**What the task requires:** Extract every line of the listing below that contains the string "pixels", treating uppercase and lowercase letters as distinct.

**Material for the task:**
• • • •
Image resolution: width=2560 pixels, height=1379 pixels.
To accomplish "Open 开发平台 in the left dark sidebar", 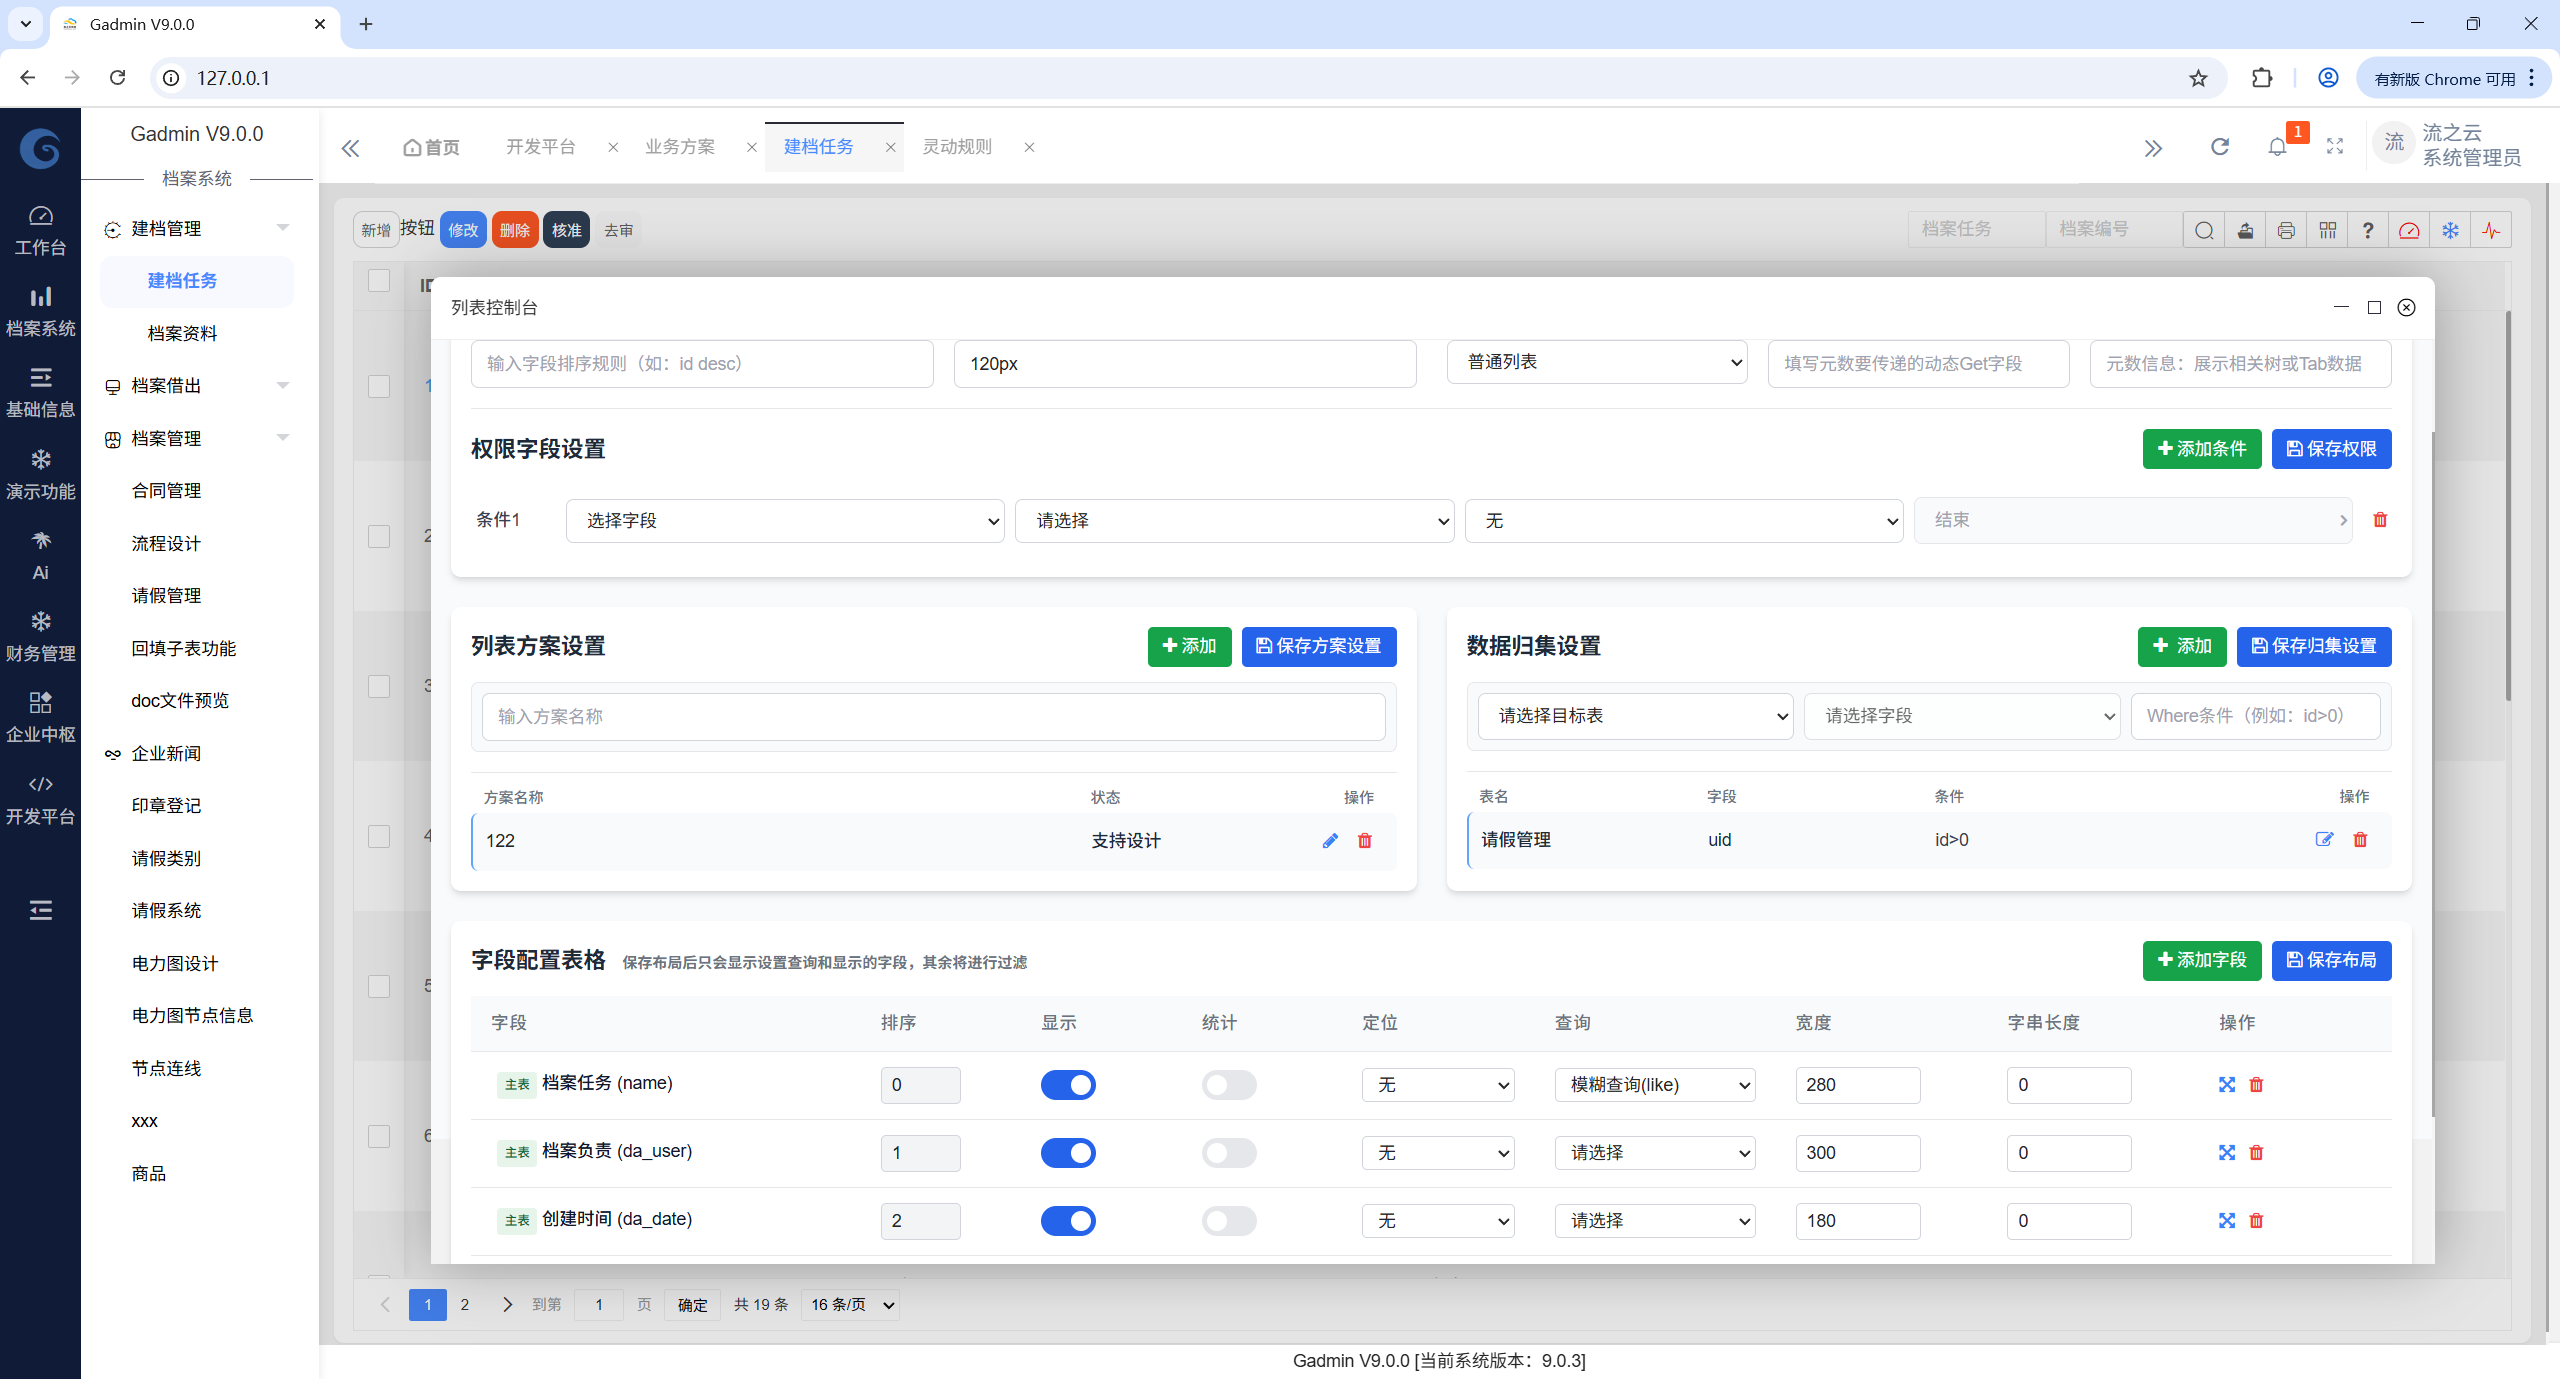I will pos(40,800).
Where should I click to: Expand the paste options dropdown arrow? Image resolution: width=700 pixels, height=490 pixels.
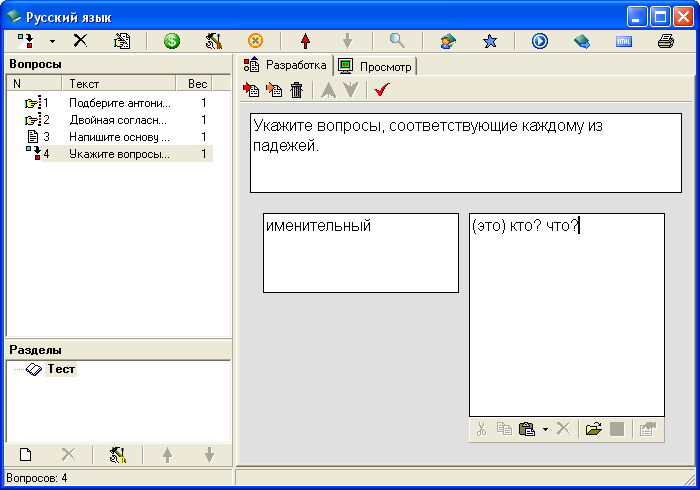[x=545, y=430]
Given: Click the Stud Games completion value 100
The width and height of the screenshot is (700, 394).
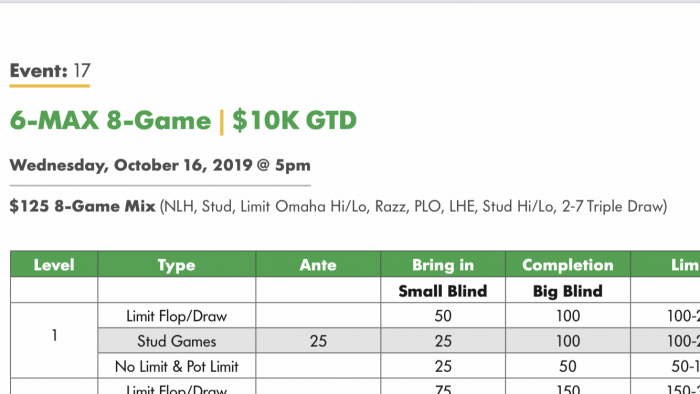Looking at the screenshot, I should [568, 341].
• • • •
**Task result:**
Image resolution: width=2560 pixels, height=1379 pixels.
Where should I click to: Expand the paste options dropdown arrow? Image resolution: width=700 pixels, height=490 pixels.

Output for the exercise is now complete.